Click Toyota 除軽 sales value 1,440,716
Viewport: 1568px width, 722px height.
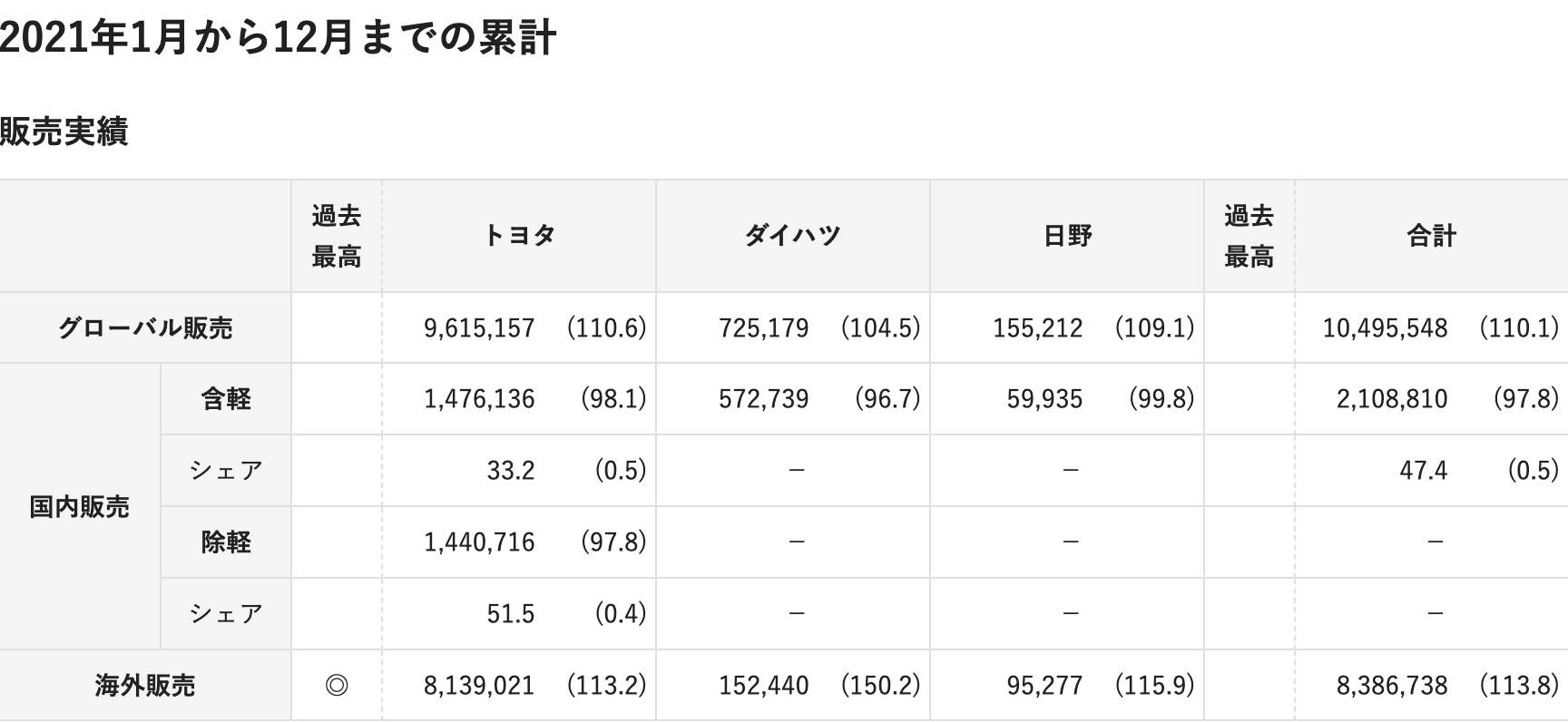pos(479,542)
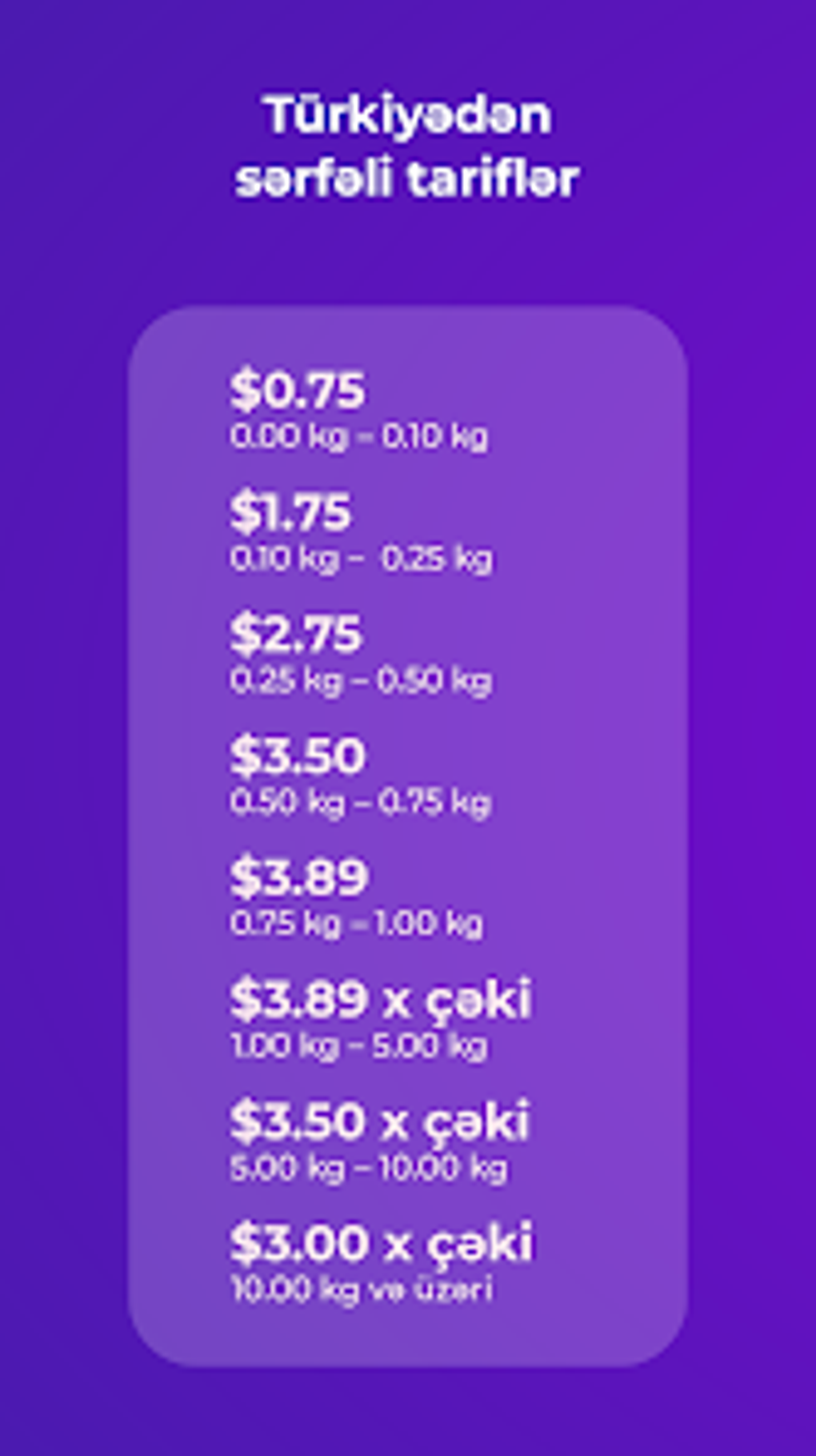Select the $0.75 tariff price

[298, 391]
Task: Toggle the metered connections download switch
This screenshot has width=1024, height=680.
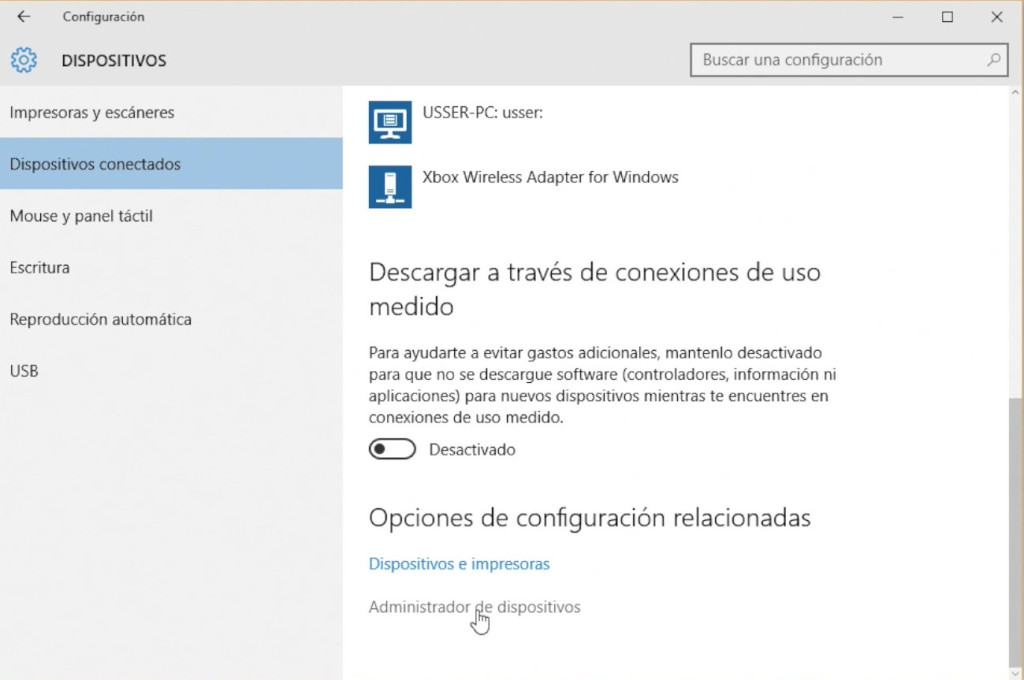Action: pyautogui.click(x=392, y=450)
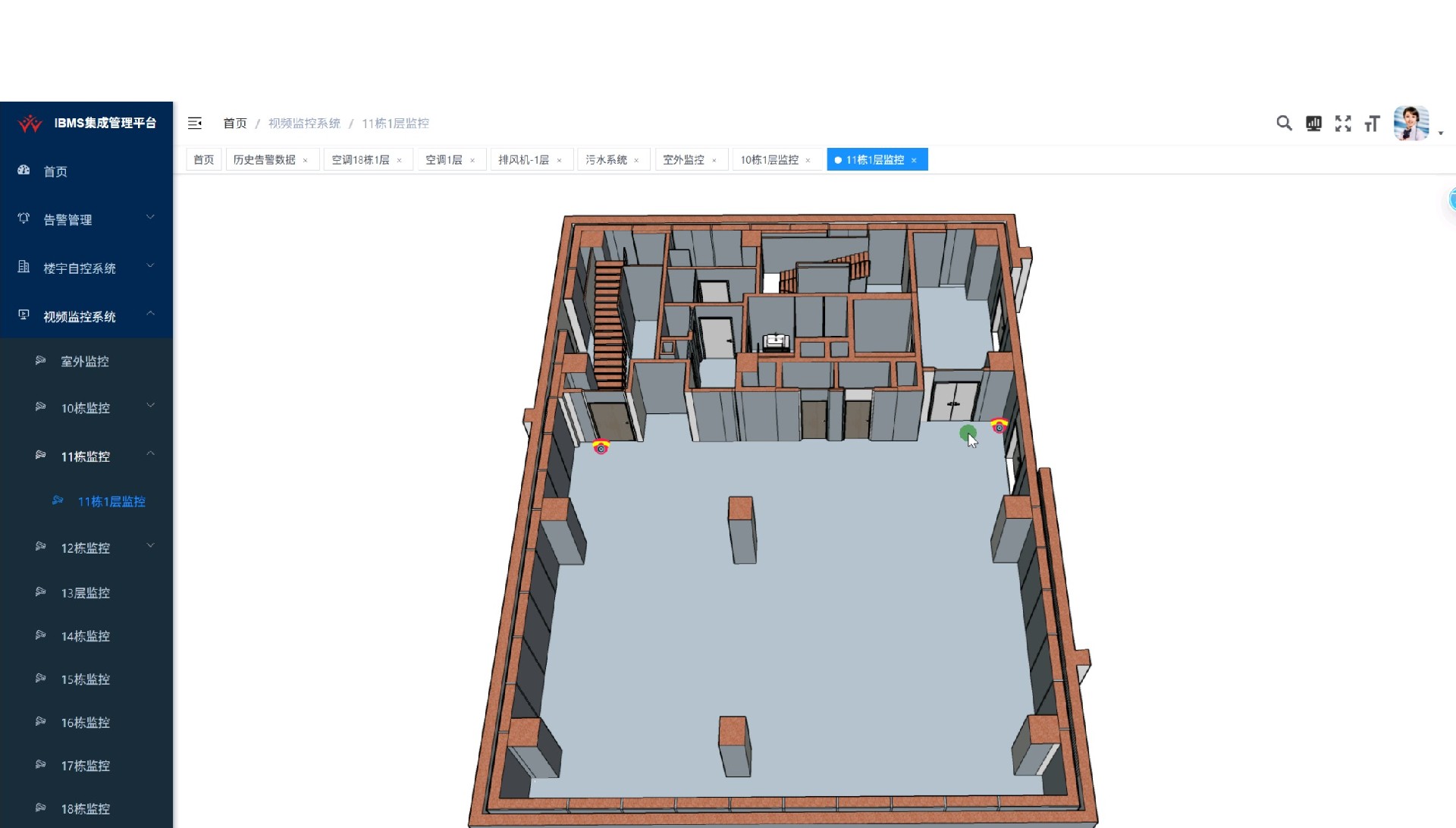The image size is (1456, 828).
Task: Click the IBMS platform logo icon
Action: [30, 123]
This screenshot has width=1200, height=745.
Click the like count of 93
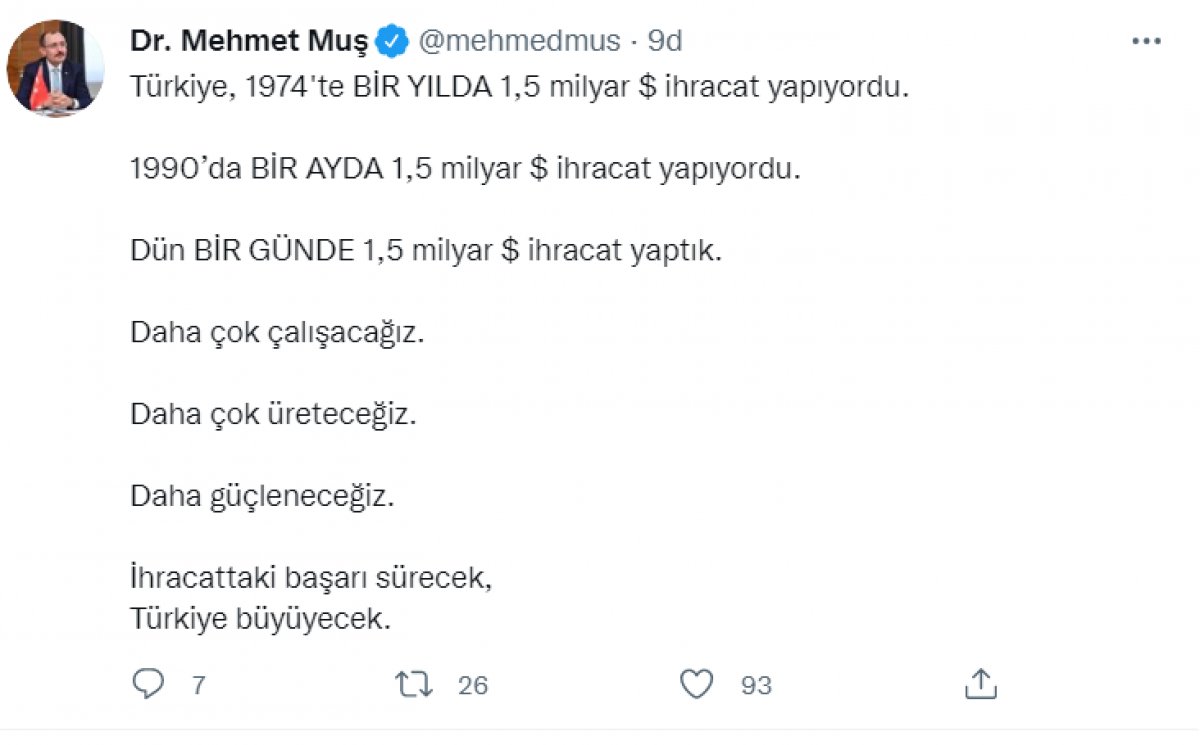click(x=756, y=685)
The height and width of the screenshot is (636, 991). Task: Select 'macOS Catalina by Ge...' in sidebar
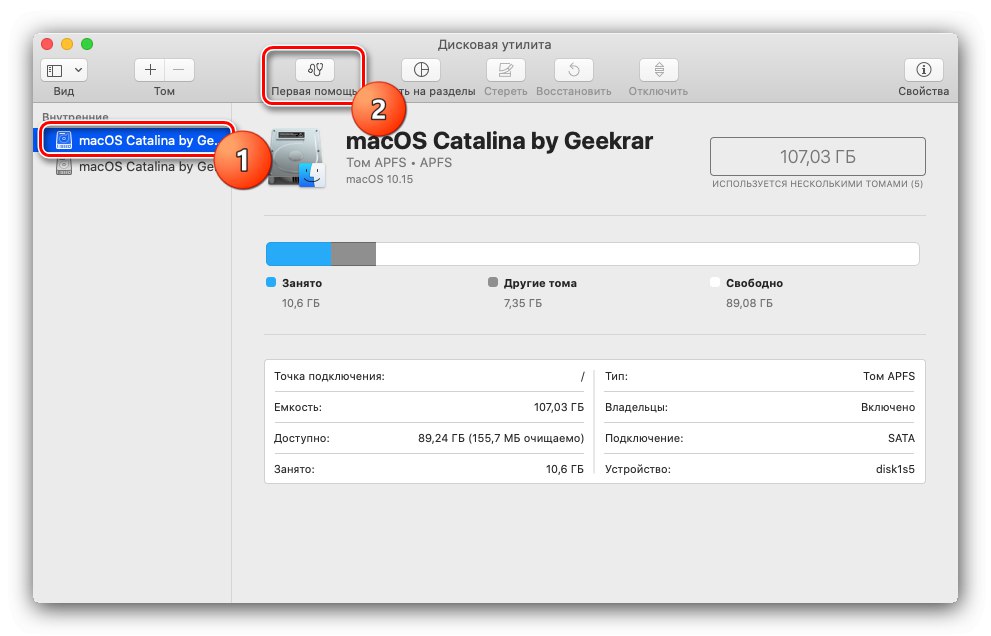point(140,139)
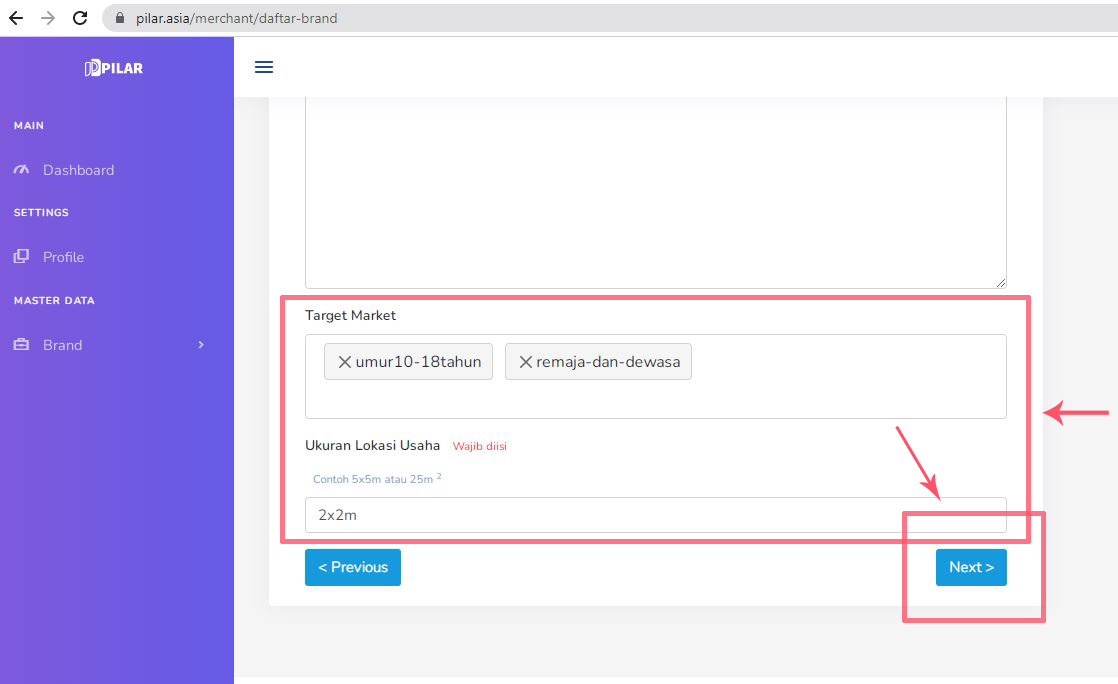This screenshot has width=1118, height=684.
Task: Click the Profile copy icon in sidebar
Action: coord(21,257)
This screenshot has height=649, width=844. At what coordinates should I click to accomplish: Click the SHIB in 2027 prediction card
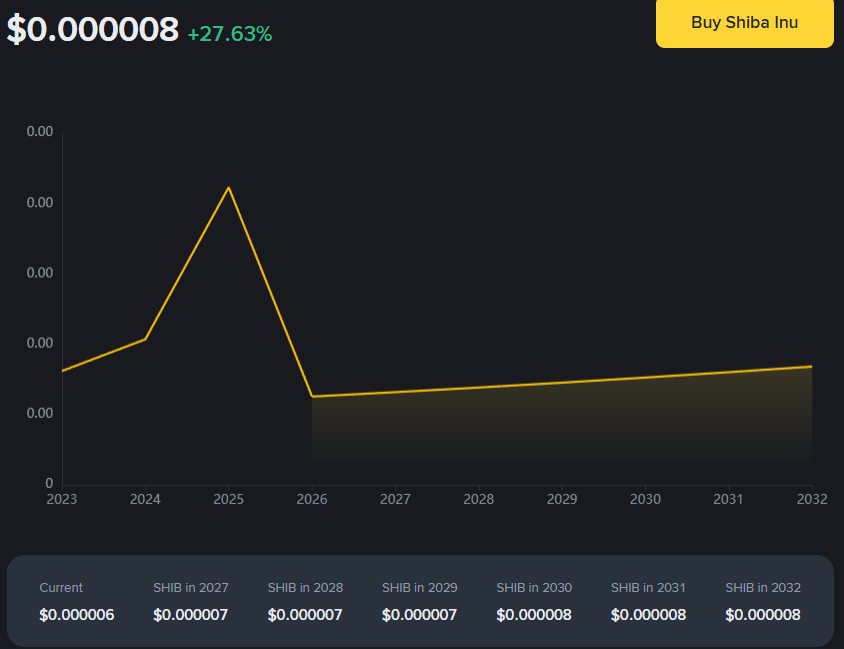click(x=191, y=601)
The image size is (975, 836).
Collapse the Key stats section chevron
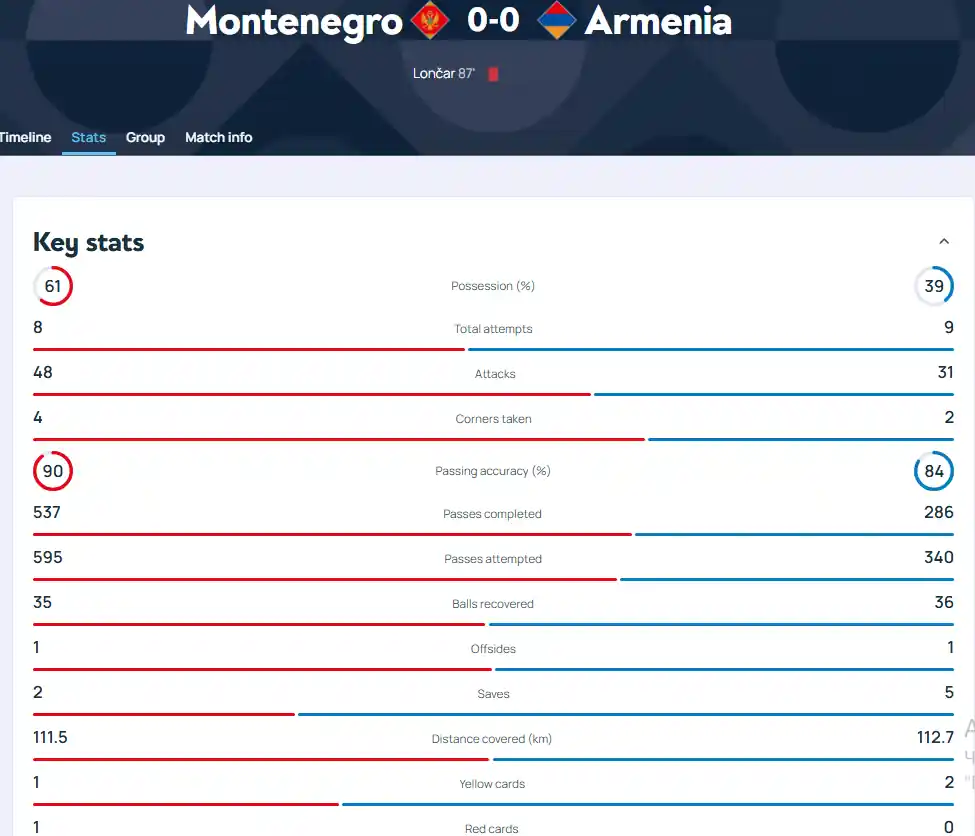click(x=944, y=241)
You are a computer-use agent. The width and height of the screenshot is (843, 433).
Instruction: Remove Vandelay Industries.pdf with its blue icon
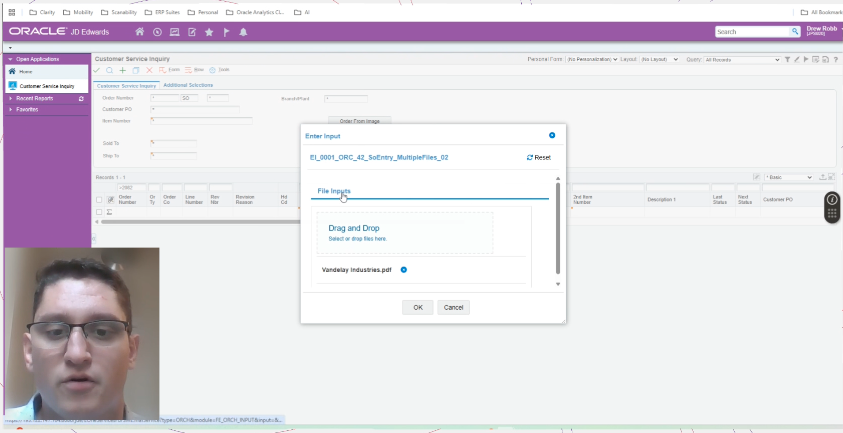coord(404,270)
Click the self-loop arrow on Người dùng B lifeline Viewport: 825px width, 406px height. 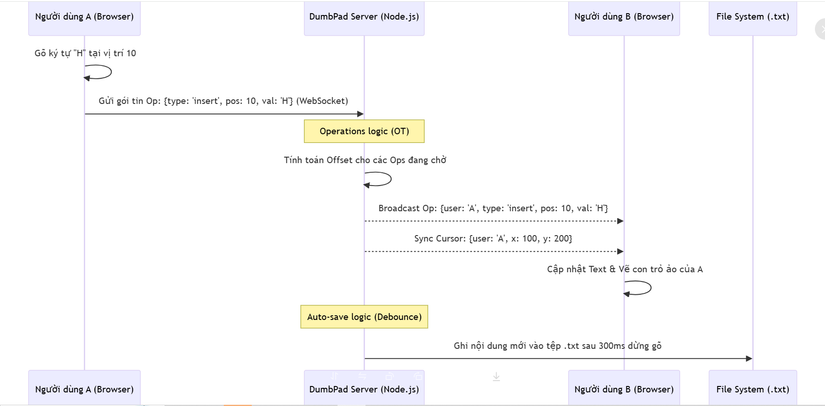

····················

● Problem statement
Count the lines in the rows above that contain the string "sidebar" (case-sensitive). Reply with the number only.

● Problem solution
2